Antonio Guterres
Antonio Guterres

UN Secretary-General Antonio Guterres echoing top UN climate scientists on Thursday said that it was virtually certain that July 2023 would be the warmest on record in human history.

UN spokesperson, Stephane Dujarric told journalists at UN headquarters in New York that Guterres said this while speaking on the latest data by the World Meteorological Organisation, WMO, and the Copernicus Climate Change Service.

The data confirms July is set out to be the hottest month ever recorded in human history.

Guterres said that short of a mini-Ice Age in the coming days, July 2023 would likely “shatter records across the board”.

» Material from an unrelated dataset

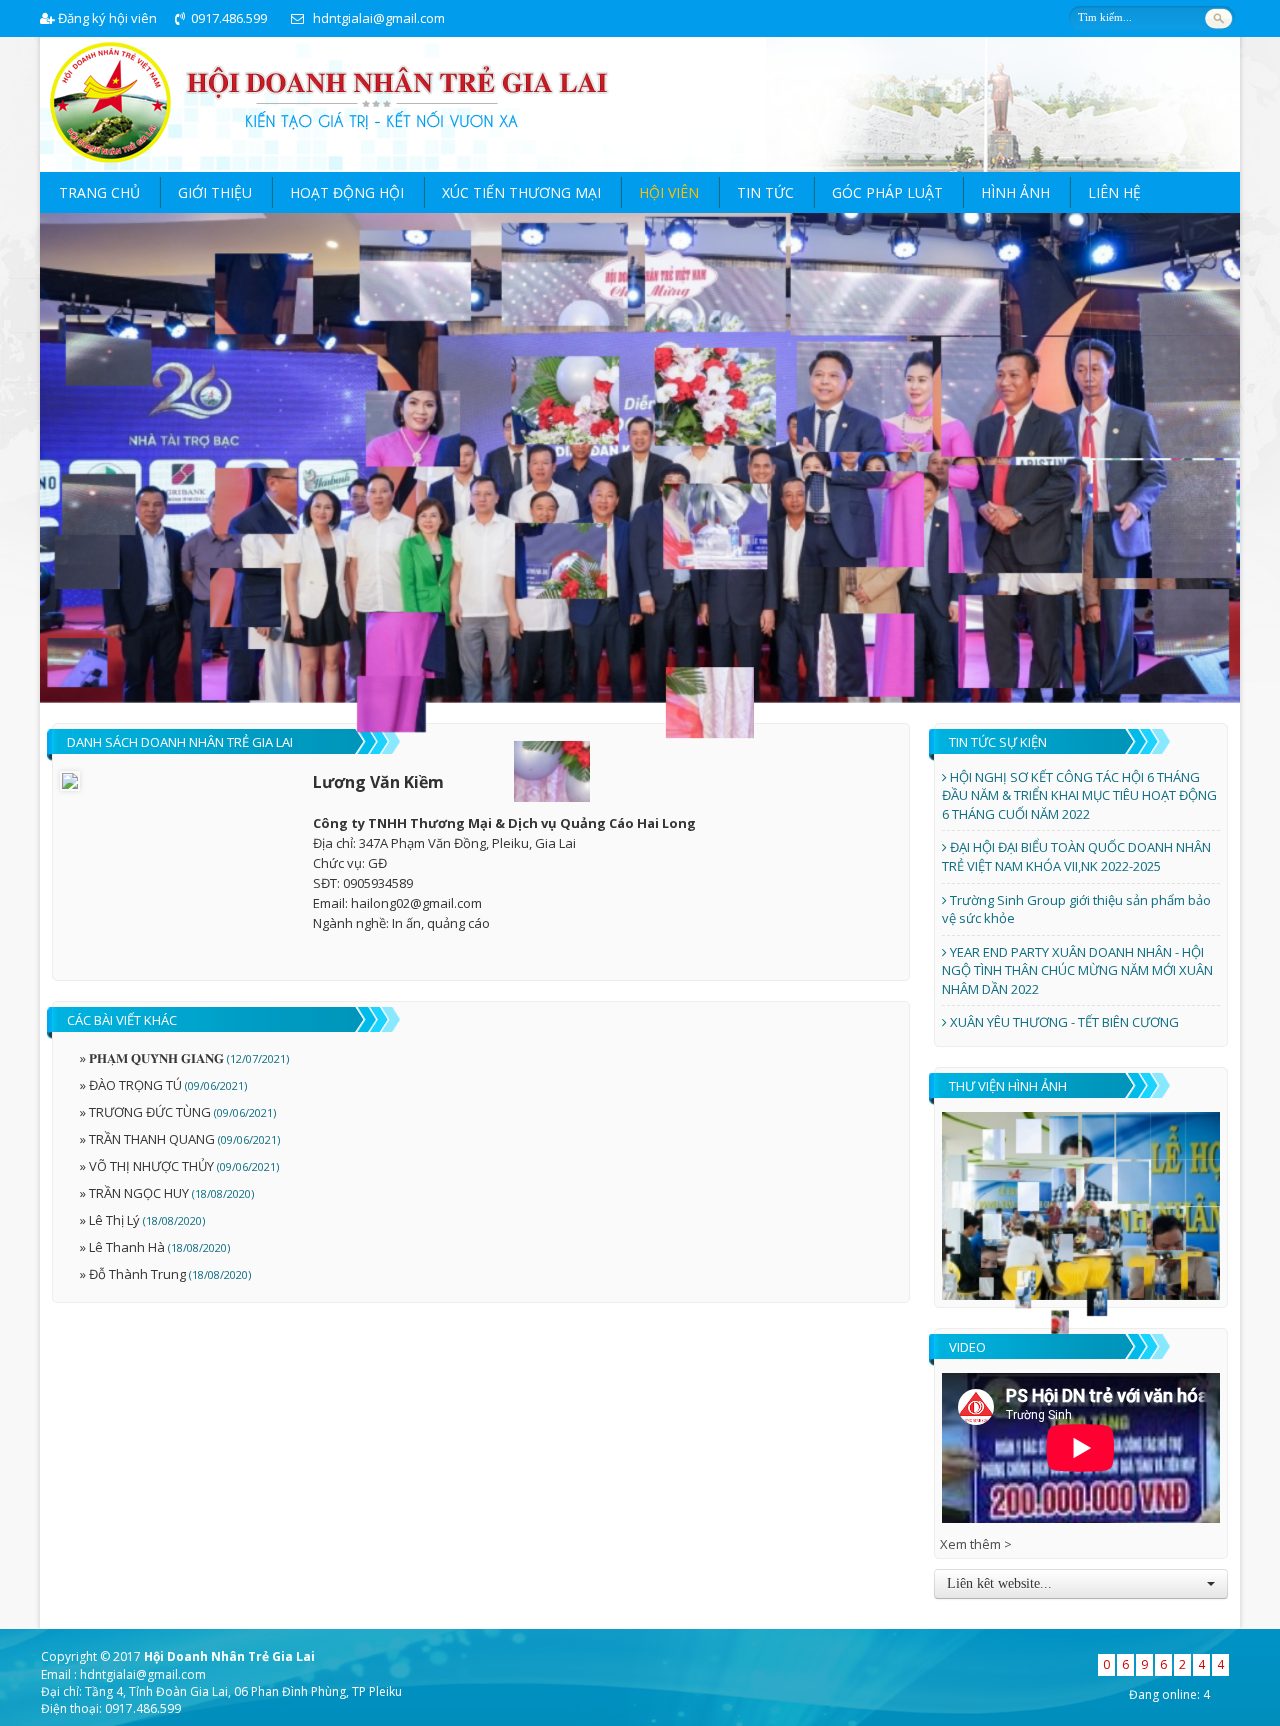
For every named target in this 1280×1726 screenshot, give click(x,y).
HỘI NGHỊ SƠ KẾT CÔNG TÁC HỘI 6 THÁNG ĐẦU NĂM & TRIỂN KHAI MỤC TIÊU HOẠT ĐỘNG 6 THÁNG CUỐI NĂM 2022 (1079, 795)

“Climate change is here. It is terrifying. And it is just the beginning,” said the UN chief, warning that the consequences are as clear as they are tragic: “children swept away by monsoon rains, families running from the flames (and) workers collapsing in scorching heat.”

In Geneva, WMO and the European Commission’s Copernicus Climate Change Service described conditions this month as “rather remarkable and unprecedented”.

They said that new data showed that so far, July has seen the hottest three-week period ever recorded and the three hottest days on record.

“We can say that the first three weeks of July have been the warmest three weeks periods ever observed in our record,” Carlo Buentempo, Director of Copernicus Climate Change Service, said via Zoom.

“This anomaly is so large with respect to other record-breaking months in our record that we are virtually certain that the month, the month as a whole will become the warmest July on record, the warmest month on record, in all likelihood.”

Just as worrying was the fact that ocean temperatures are at their highest-ever recorded levels for this time of year. This trend has been apparent since the end of April.

Citing “a clear and dramatic warming decade on decade” since the 1970s, WMO’s Director of Climate Services Chris Hewitt noted that 2015 to 2022 saw the eight warmest years on record, based on a 173-year dataset.

This was  in spite the fact that the La Niña sea-cooling phenomenon prevailed towards the end of that period in the Pacific region, which reined in global average temperatures slightly, Hewitt explained.

“But now the La Niña has ended” – to be replaced by the sea-warming El Niño effect – waters have begun to heat up in the tropical Pacific, bringing the “almost certain likelihood that one of the next five years will be the warmest on record”.

It is also “more likely than not” that global average temperatures will temporarily exceed the 1.5°C threshold above pre-industrial levels “for at least one of the five years,”  the WMO scientist continued.